Когда меня стали посылать на фестивали за границу, я считал маму уже пожилой. И привозил ей подарки «по возрасту»: темный платок, теплые тапочки… А как-то раз в Стокгольме я попросил жену представителя Совэкспортфильма купить для моей мамы подарок (я был там один день, и у меня просто не было времени ходить по магазинам). Она купила матерчатые летние туфли, ярко-красные. Я огорчился — зачем маме ярко-красные? Но делать нечего, другого подарка не было… Как же она обрадовалась! Надела туфли и долго разглядывала себя в них перед зеркалом. И я понял — женщины всегда женщины, они не делятся на старых и молодых.
Последние годы мама по вечерам сидела на кухне, курила и раскладывала карточный пасьянс. Кухонное окно выходило во двор, и я, гуляя перед сном с собакой, поглядывал на светящийся прямоугольник на пятом этаже.
Наверное, самое дорогое мое воспоминание — то светящееся кухонное окно, за которым — мама.
Если уж я начал рассказывать о маме, то должен рассказать и о Верико — в моем сознании они неразлучны. Верико, — по существу, моя вторая мать.
В семнадцать лет, окончив гимназию святой Нины в Кутаиси, Верико, не спросив ни у кого разрешения, уехала в Москву, прошла актерский конкурс, и ее взяли в Театр Революции к Охлопкову. Через два года вернулась в Тбилиси и стала ведущей актрисой в театре знаменитого грузинского режиссера Константина Марджанишвили.

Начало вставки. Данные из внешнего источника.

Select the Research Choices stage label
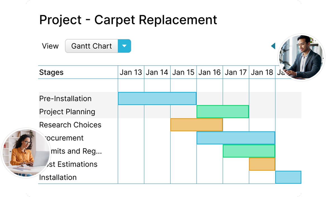Viewport: 326px width, 197px height. click(70, 125)
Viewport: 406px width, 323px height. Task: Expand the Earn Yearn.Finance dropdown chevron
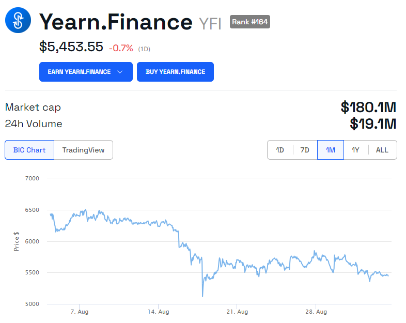point(120,72)
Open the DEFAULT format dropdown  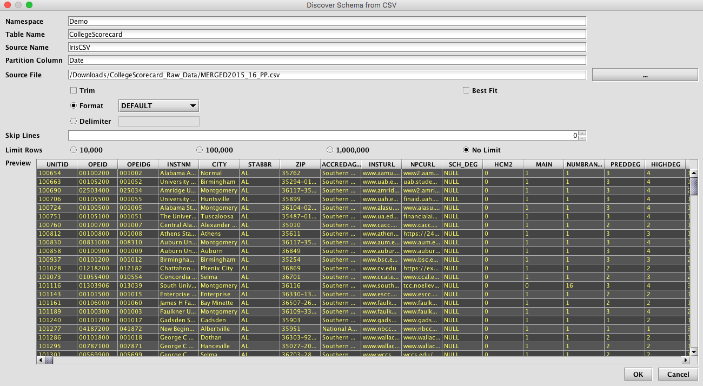pyautogui.click(x=158, y=106)
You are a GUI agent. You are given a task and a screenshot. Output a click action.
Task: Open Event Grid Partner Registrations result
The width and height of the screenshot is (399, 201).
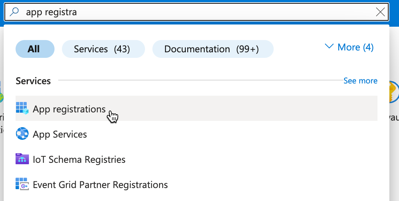click(x=100, y=185)
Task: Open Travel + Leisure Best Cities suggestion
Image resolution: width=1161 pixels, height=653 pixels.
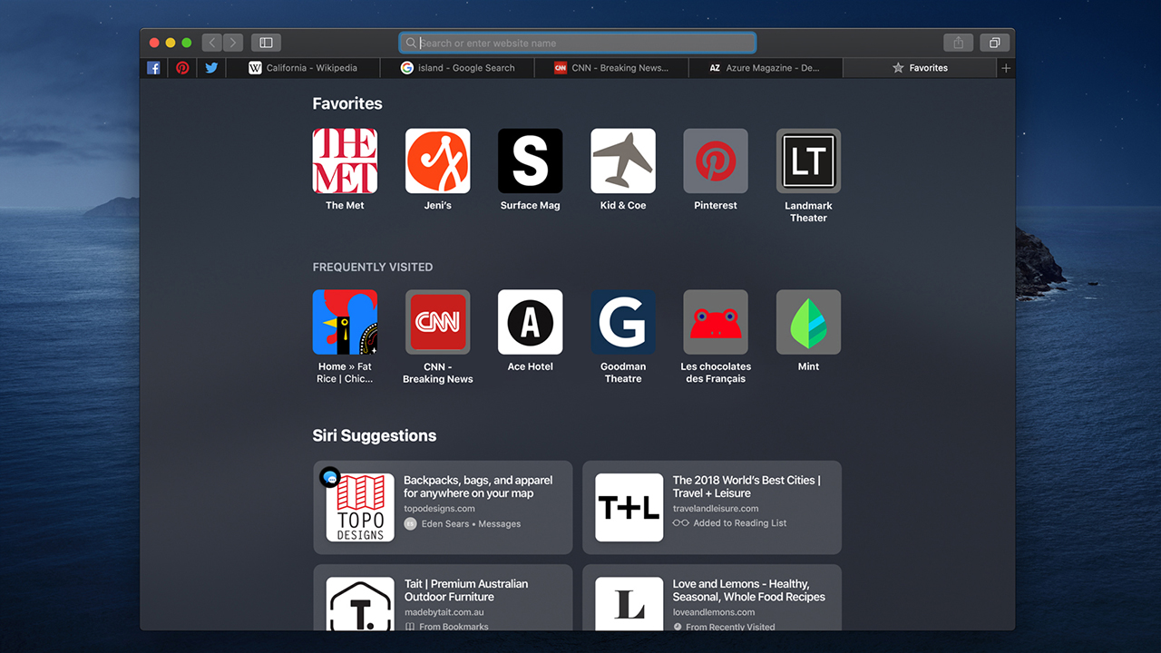Action: [711, 507]
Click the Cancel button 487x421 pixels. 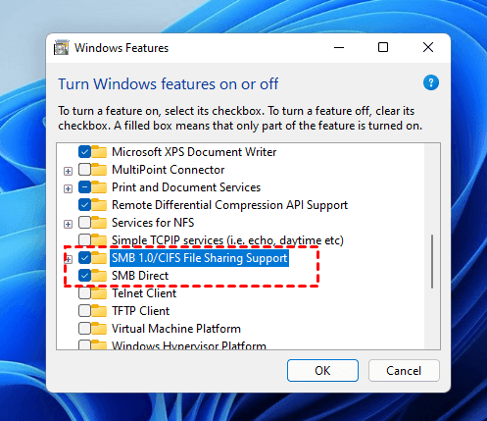[x=404, y=371]
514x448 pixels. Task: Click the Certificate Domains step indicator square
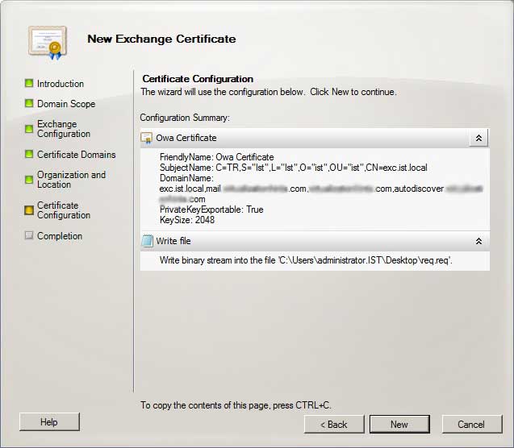pyautogui.click(x=29, y=155)
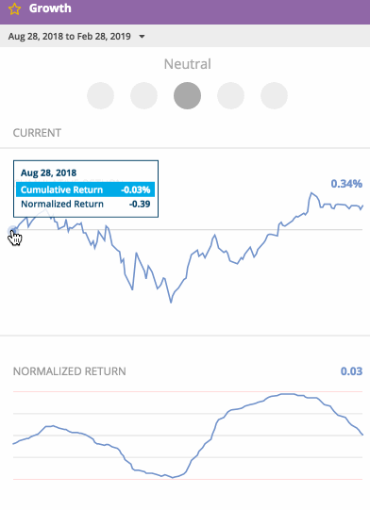Open the date range dropdown arrow
The height and width of the screenshot is (510, 370).
[x=142, y=37]
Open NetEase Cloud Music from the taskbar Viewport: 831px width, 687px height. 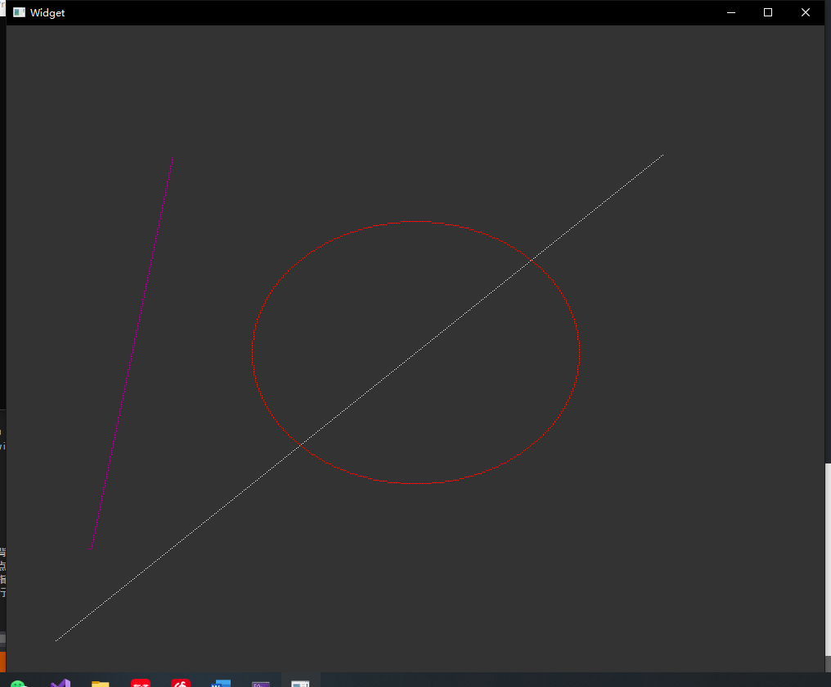(181, 682)
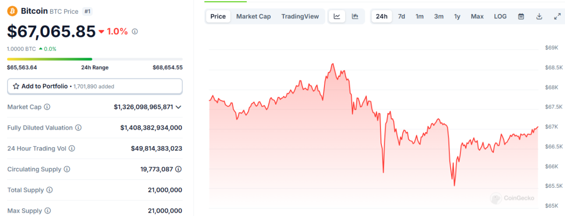The width and height of the screenshot is (565, 216).
Task: Open the calendar date range picker
Action: 521,17
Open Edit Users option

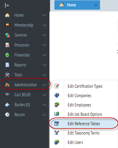75,142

Из рассказов Михаила Чиаурели. Верико не была красавицей, но в ней было столько шарма, что мужчины сходили с ума. Поклонников у нее было очень много, но полюбила она молодого скульптора, обаятельного красавца Михаила Чиаурели. И он в нее влюбился и оставил ради нее жену и ребенка. Отец Михаила Эдишер, тбилисский зеленщик, долго не мог простить за это сына. А о Верико он даже слышать не хотел: «Чтобы я никогда в глаза не видел эту шлюху!»
Чиаурели послали на стажировку в Германию. Верико поехала с ним. Из Германии Верико вернулась раньше мужа. Чиаурели купил в Германии подарки родителям и попросил Верико отнести эти подарки его отцу: «Когда он тебя увидит, он меня простит. Вкус у него есть».
Верико надела самое скромное платье, туфли без каблуков, гладко причесалась, на голову накинула платок и пошла к свекру.
Старый Эдишер — в шлепанцах, в сатиновых брюках, заправленных в шерстяные носки и в рубашке навыпуск — сидел в тбилисском дворике на ступеньках веранды первого этажа и перебирал четки. Верико подошла и поставила перед ним кожаный саквояж с подарками.
— Здравствуйте, батоно Эдишер. Это вам ваш сын Миша прислал из Германии.
— Спасибо. А ты кто?
— Я та самая Верико, батоно Эдишер.
Эдишер внимательно оглядел Верико.
— Да… — он тяжело вздохнул. — Теперь я понимаю Мишу. Ты такая красивая, такая хорошая… Разве можно в тебя не влюбиться?
Верико засмущалась и, чтобы поменять тему, сказала:
— Батоно Эдишер, здесь вот Миша вам кое-что купил и для мамы — очень красивую шаль.
— Да? Спасибо, милая. Сейчас мы ее позовем… Соня! Соня!
— Что хочешь? — с веранды третьего этажа выглянула мать Чиаурели.